The demise of middlebrow America.
Dec 26, 2011, Vol. 17, No. 15 • By ANDREW FERGUSON
If I thought of Dwight Macdonald every time I came across a PBS pledge drive, I would think of Dwight Macdonald much more often than I do. But I do think of him now and then, and the pledge drive is usually the occasion for it. When America stares wide-eyed as its intellectual public TV network shills for itself with doo-wop concerts and Suze Orman get-rich pep talks, we can thank Macdonald. He’s the spiritual father to the pledge drive.
Leonard Bernstein conducting a ‘Young People’s Concert’ (1958)
A witty magazine writer who thrived from the forties through the early seventies, Macdonald was a steady contributor not only to “little magazines” like Partisan Review and Commentary but also, in a rare instance of journalistic crossdressing, to the high-paying slicks: Esquire, the New Yorker, Fortune. He died in 1982, already well on the way to the boneyard of soon-to-be-forgotten hacks. If he is known today, it is for “Masscult and Midcult,” a long piece published in 1960. It’s still a useful marker for anyone interested in the decline of American culture. The New York Review of Books—where the decline is not only celebrated but seems to occur before your very eyes—has now republished the essay along with nine others, in an eponymous collection assembled by John Summers, editor of the left-wing journal the Baffler. An introduction has been tacked on, too, written by (inhale) the Anne T. and Robert M. Bass Professor of English at Harvard University, Louis Menand, who has not yet begun his own trip to the boneyard.

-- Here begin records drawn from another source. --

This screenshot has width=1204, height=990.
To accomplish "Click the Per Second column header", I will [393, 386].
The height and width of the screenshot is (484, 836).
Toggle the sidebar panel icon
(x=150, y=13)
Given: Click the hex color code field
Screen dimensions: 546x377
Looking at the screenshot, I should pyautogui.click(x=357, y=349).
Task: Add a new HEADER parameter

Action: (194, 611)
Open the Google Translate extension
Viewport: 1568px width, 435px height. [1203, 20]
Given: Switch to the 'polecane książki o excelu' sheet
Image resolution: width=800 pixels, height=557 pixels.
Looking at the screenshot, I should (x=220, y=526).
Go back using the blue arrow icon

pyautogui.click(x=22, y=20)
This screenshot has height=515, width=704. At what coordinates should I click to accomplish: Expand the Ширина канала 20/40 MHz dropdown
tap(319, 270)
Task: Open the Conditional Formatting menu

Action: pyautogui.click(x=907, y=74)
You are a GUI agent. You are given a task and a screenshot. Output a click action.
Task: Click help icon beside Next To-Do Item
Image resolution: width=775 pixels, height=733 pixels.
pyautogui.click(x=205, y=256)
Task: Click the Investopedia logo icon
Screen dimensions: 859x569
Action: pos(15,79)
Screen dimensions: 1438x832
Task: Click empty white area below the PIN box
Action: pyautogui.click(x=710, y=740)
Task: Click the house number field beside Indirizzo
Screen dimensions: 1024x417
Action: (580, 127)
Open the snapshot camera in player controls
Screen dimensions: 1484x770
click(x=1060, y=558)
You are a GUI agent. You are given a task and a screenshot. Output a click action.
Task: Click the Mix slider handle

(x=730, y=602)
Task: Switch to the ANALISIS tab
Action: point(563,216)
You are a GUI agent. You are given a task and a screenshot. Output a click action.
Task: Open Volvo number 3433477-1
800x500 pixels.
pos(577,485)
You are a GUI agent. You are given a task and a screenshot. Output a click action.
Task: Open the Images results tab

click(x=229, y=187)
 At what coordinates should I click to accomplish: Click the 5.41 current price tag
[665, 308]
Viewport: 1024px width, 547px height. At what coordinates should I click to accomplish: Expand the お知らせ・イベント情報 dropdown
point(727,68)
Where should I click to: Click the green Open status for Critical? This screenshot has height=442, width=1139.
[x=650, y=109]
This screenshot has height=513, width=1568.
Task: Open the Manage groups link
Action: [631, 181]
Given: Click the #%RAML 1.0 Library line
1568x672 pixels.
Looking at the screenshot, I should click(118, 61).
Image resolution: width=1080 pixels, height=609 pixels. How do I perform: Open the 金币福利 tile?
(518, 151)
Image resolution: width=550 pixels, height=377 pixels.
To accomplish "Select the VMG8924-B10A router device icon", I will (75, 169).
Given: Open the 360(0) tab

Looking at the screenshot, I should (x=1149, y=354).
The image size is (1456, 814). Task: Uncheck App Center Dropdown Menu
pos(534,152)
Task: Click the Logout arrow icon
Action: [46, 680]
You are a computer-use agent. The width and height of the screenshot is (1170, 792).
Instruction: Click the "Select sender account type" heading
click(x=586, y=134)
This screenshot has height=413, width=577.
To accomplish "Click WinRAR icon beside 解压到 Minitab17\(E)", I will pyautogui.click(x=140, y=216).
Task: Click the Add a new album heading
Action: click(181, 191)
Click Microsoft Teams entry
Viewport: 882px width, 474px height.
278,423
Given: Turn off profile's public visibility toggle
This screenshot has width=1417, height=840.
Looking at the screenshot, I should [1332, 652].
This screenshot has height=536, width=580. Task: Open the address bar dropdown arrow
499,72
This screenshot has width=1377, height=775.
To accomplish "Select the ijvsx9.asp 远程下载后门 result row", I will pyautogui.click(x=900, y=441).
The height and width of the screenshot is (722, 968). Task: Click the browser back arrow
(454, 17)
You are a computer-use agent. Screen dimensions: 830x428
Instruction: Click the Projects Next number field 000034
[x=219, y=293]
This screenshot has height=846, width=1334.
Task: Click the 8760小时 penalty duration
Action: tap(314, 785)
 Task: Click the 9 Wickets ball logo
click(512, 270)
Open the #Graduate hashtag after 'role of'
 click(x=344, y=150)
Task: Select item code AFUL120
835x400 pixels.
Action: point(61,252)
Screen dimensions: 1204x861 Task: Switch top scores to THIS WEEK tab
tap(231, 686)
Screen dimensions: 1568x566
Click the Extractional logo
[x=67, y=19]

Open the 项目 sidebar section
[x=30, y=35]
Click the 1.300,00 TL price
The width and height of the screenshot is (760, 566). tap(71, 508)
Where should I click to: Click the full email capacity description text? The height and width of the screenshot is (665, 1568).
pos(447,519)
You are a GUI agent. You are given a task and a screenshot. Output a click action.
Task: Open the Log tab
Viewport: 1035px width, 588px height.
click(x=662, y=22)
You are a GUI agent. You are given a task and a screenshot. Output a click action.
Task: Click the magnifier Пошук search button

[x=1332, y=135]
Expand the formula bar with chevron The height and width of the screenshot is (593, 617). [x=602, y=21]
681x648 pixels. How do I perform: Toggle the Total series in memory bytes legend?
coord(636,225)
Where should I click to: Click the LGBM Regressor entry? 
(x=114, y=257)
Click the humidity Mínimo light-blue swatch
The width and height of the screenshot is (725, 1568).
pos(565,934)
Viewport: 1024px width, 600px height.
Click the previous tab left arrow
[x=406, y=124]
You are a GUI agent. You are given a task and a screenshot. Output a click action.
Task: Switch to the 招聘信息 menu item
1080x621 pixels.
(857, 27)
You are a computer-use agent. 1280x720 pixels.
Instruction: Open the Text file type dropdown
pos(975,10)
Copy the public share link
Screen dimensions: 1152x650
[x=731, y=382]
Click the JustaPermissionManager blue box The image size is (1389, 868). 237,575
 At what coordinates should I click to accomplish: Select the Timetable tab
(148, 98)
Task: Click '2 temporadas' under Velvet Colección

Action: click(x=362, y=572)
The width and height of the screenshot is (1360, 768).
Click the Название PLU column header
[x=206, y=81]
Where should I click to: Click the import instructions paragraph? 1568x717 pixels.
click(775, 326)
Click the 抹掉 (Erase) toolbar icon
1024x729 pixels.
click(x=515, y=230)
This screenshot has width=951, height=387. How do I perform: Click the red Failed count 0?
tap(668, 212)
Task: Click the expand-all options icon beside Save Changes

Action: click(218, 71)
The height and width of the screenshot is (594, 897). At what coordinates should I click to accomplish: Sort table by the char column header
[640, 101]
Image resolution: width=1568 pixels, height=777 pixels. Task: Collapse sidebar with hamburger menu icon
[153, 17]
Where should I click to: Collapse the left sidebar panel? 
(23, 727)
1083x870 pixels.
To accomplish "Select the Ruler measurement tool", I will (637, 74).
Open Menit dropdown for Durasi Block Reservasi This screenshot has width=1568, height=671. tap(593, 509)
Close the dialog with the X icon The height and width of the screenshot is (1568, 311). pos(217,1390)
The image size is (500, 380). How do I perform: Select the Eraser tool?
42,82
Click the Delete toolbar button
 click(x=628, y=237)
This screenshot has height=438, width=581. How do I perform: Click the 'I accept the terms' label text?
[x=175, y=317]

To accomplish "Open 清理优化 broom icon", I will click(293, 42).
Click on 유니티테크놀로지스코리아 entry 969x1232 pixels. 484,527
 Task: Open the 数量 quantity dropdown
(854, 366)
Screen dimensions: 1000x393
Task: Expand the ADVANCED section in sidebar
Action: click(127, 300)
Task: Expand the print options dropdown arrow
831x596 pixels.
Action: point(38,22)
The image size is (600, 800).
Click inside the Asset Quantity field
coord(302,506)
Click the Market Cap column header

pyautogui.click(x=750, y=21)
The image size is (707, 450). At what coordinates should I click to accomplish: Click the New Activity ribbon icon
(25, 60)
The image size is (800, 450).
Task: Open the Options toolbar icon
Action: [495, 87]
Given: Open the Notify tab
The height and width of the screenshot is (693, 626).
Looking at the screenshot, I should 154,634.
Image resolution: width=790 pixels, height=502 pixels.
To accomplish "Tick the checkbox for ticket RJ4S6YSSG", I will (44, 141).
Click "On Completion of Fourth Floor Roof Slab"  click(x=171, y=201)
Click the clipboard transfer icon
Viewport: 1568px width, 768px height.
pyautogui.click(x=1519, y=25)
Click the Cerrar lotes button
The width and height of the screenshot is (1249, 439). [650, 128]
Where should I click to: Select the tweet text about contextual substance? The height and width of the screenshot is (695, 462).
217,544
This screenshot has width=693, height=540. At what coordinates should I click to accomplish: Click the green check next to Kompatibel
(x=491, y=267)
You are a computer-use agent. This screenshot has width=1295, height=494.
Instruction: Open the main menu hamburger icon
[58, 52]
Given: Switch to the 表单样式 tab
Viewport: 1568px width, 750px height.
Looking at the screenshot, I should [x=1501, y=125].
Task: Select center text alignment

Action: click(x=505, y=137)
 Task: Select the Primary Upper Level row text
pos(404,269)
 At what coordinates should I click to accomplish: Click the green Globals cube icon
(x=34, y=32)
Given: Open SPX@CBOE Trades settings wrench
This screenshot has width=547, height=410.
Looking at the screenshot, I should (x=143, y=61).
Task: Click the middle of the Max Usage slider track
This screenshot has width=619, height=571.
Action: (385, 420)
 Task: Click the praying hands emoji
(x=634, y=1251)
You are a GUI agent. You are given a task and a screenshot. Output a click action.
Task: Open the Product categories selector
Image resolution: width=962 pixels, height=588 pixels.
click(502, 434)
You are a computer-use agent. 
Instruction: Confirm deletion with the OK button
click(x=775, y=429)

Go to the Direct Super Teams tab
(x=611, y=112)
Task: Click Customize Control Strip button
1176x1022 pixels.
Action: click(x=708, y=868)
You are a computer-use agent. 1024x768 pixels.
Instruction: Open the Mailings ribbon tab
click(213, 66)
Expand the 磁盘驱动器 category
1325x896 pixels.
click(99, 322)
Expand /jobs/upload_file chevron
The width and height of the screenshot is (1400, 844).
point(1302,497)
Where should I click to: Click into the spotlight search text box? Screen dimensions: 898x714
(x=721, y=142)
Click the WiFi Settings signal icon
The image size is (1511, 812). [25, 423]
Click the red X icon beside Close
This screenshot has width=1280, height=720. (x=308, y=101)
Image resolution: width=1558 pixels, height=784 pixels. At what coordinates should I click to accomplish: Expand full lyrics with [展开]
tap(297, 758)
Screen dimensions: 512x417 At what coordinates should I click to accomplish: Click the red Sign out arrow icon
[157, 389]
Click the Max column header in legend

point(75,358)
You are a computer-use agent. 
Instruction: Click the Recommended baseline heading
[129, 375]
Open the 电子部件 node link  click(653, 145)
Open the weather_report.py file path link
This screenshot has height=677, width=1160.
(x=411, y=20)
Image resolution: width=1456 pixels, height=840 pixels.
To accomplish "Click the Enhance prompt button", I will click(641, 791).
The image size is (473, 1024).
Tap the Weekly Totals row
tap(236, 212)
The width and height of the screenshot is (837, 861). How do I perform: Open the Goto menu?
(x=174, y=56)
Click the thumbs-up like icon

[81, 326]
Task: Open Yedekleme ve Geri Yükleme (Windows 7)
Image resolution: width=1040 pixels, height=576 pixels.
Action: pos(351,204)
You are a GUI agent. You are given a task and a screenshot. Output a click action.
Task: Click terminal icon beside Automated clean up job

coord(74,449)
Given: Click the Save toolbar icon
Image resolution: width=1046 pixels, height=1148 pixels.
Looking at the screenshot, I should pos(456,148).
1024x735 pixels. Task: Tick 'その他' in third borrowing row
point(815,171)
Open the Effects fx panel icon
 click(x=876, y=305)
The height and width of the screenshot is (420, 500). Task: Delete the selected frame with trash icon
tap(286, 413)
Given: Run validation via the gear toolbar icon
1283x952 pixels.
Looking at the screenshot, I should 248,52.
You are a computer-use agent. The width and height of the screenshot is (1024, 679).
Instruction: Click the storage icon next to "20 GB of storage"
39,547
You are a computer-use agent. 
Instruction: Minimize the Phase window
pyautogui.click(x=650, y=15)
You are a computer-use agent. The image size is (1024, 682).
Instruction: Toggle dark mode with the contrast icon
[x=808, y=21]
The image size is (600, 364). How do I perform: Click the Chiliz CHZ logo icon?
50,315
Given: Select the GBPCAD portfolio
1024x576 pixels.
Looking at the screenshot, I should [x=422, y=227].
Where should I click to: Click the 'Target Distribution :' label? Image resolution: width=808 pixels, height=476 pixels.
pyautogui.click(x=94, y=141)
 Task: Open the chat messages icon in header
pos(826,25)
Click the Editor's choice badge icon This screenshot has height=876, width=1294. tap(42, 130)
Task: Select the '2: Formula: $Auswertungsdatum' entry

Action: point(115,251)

Menand takes a weirdly sniffish approach toward the man whose book he’s introducing, but he does a nice job summarizing the theme of Macdonald’s most famous essay. At the time Macdonald wrote, it was common for intellectuals to divide culture phrenologically, into highbrow, middlebrow, and lowbrow. Good intellectuals were of course highbrow (The Rite of Spring, Ulysses, the houses of Frank Lloyd Wright); the masses they condescended to, and pretended to champion, were content with the low (Louis L’Amour novels, “Come On-a My House,” Levittown).
But for Macdonald, “the real enemy,” writes Menand, “was the literature, music, theater, art, and criticism of middle-class high-mindedness.” These productions broke down the wall between high and low and created the third category: “a debased form of High Culture,” neither High nor Low, that Macdonald called Midcult. In Menand’s phrase, it was “the culture of middlebrow aspiration.” He took it as an affront. In Midcult, Macdonald wrote, “everything becomes a commodity, to be mined for $$$$, used for something it is not, from Davy Crockett to Picasso. . . . [It is] a corruption of High Culture which . . . is able to pass itself off as the real thing.”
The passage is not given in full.